━━━━━ Data for review ━━━━━

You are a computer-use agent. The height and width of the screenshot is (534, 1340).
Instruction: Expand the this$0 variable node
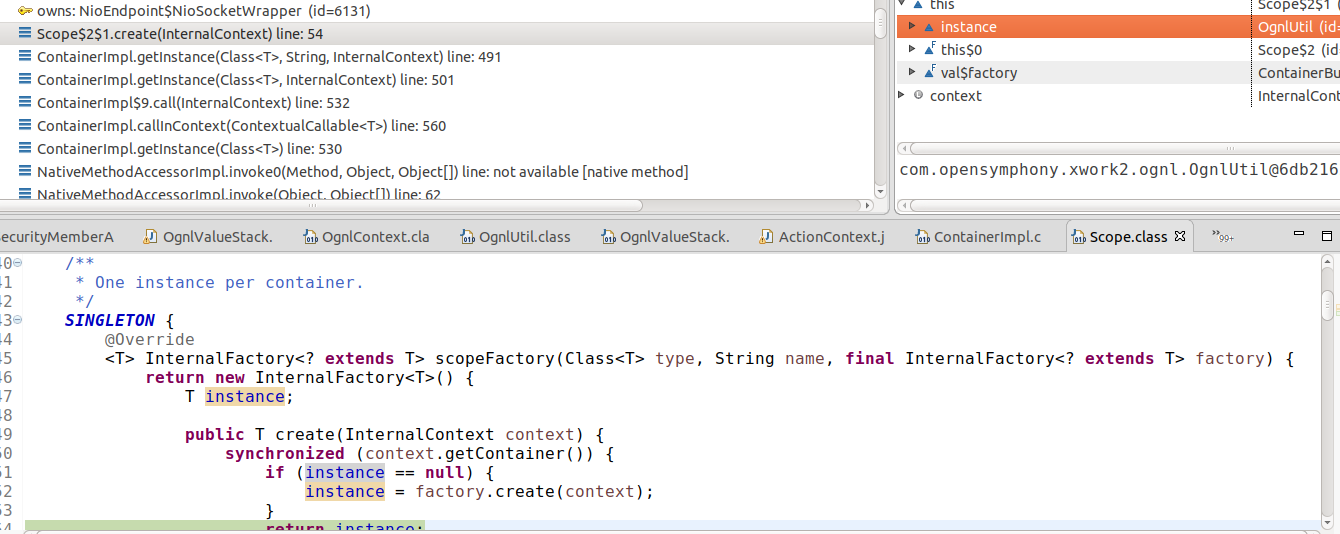pyautogui.click(x=912, y=49)
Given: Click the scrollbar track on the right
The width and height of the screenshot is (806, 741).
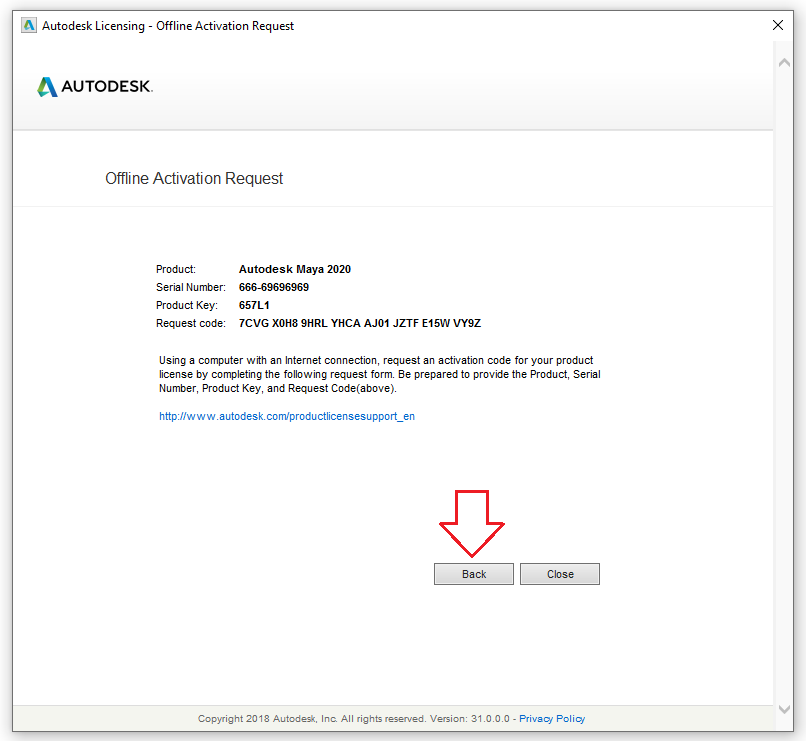Looking at the screenshot, I should 785,400.
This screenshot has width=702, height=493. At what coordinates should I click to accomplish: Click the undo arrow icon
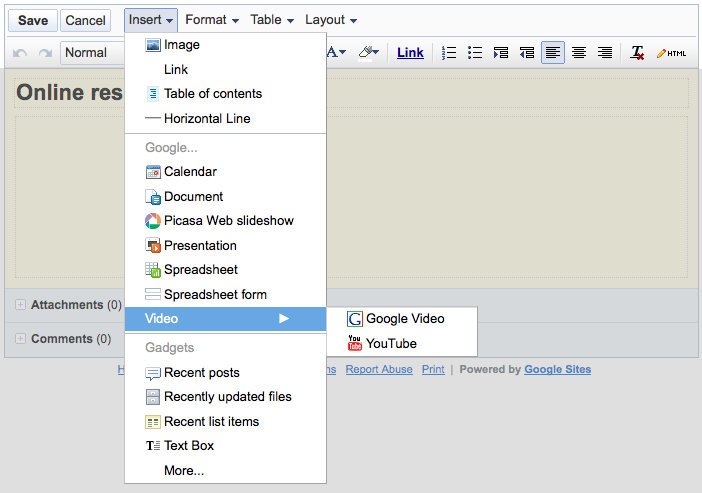pyautogui.click(x=20, y=53)
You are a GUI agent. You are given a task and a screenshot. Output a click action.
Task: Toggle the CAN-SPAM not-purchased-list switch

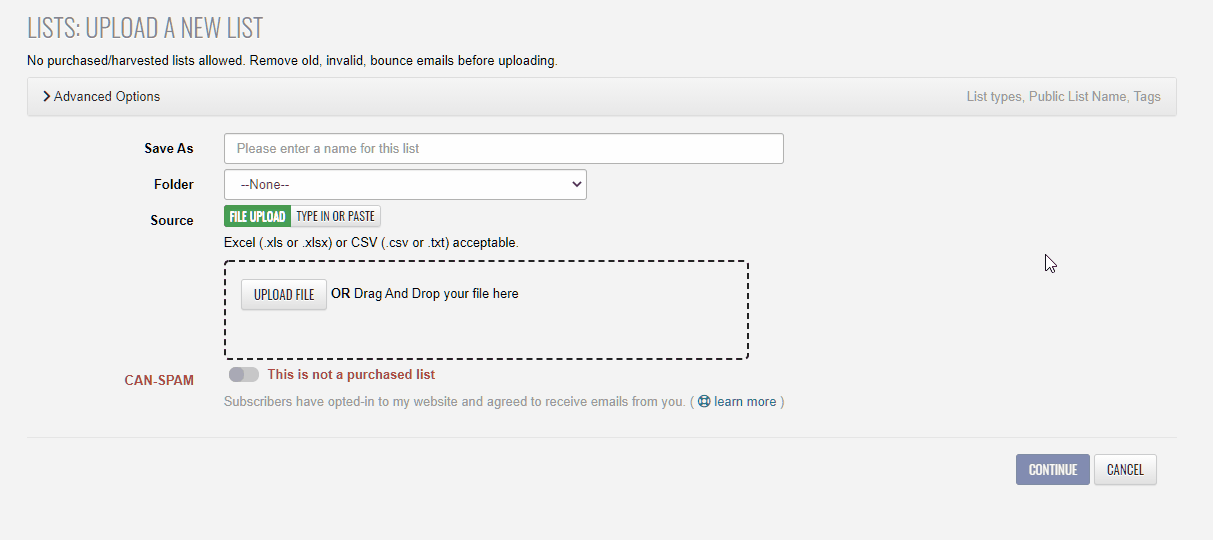[243, 374]
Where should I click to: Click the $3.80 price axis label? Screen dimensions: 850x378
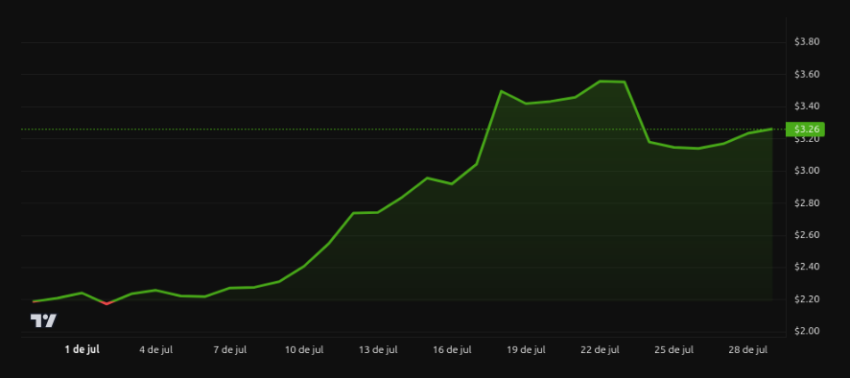(x=807, y=42)
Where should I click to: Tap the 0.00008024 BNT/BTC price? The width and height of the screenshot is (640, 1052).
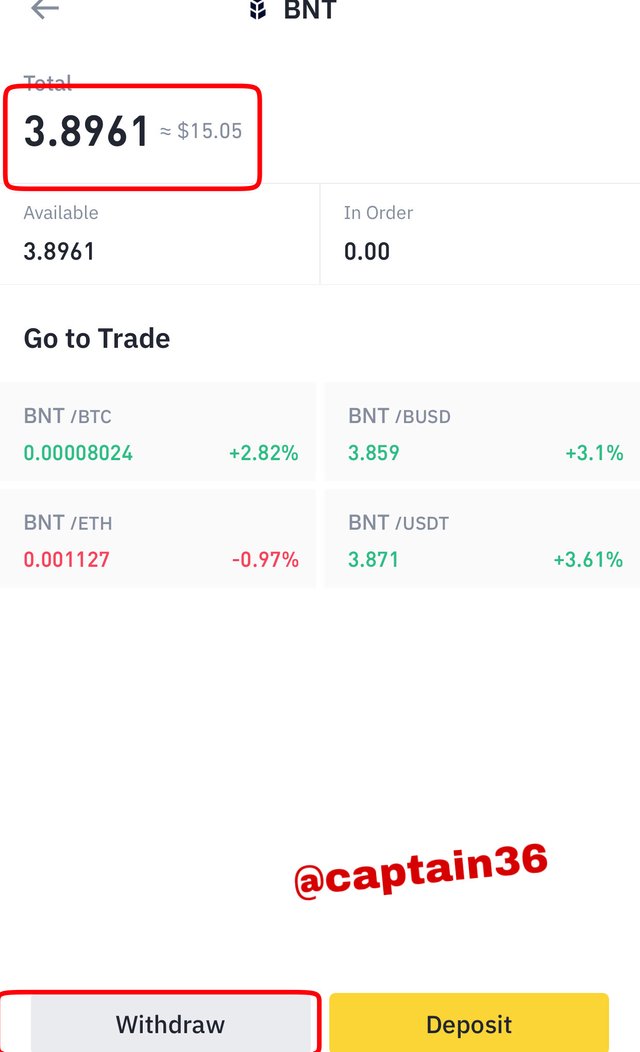(78, 453)
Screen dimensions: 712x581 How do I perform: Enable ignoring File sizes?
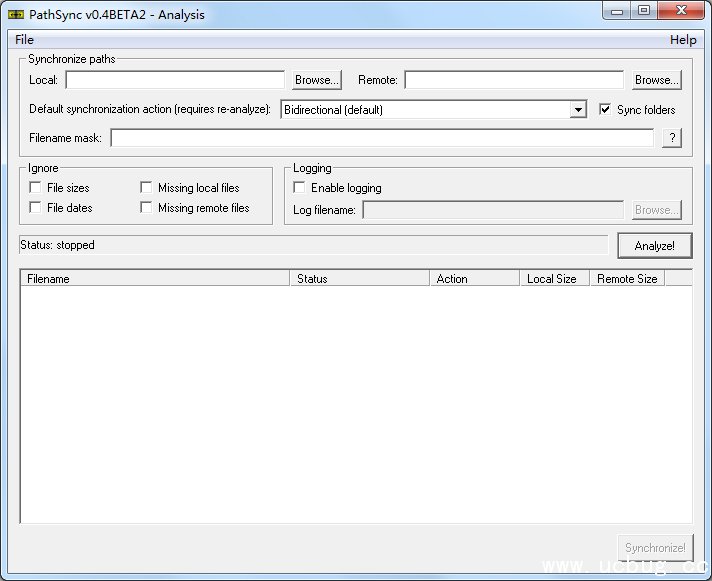[36, 188]
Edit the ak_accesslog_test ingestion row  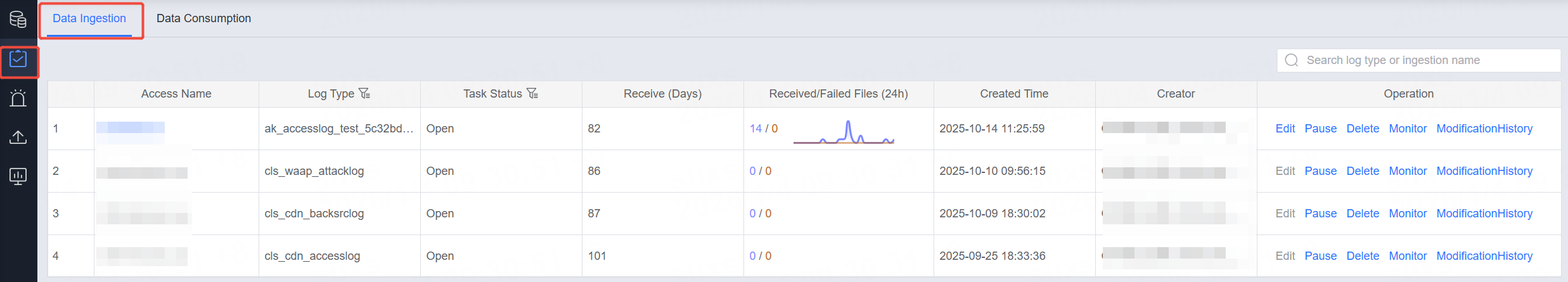tap(1285, 129)
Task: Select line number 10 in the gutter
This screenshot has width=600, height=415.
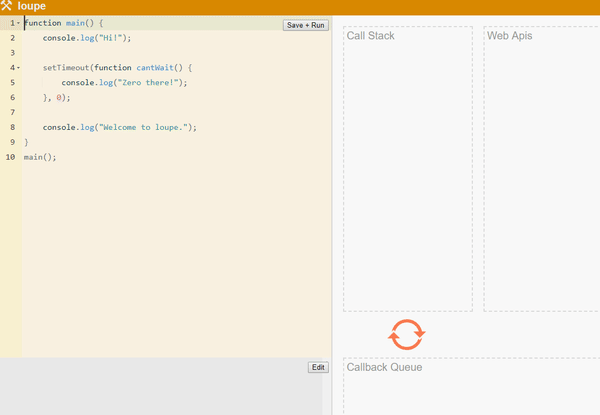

━━━━━

§ **Exercise instructions**
Out of the records above, pull each line containing the word "agent".

§ **Finished exercise**
You are a computer-use agent. The height and width of the screenshot is (534, 1340).
You are a GUI agent. You are given a task and a screenshot. Output a click action.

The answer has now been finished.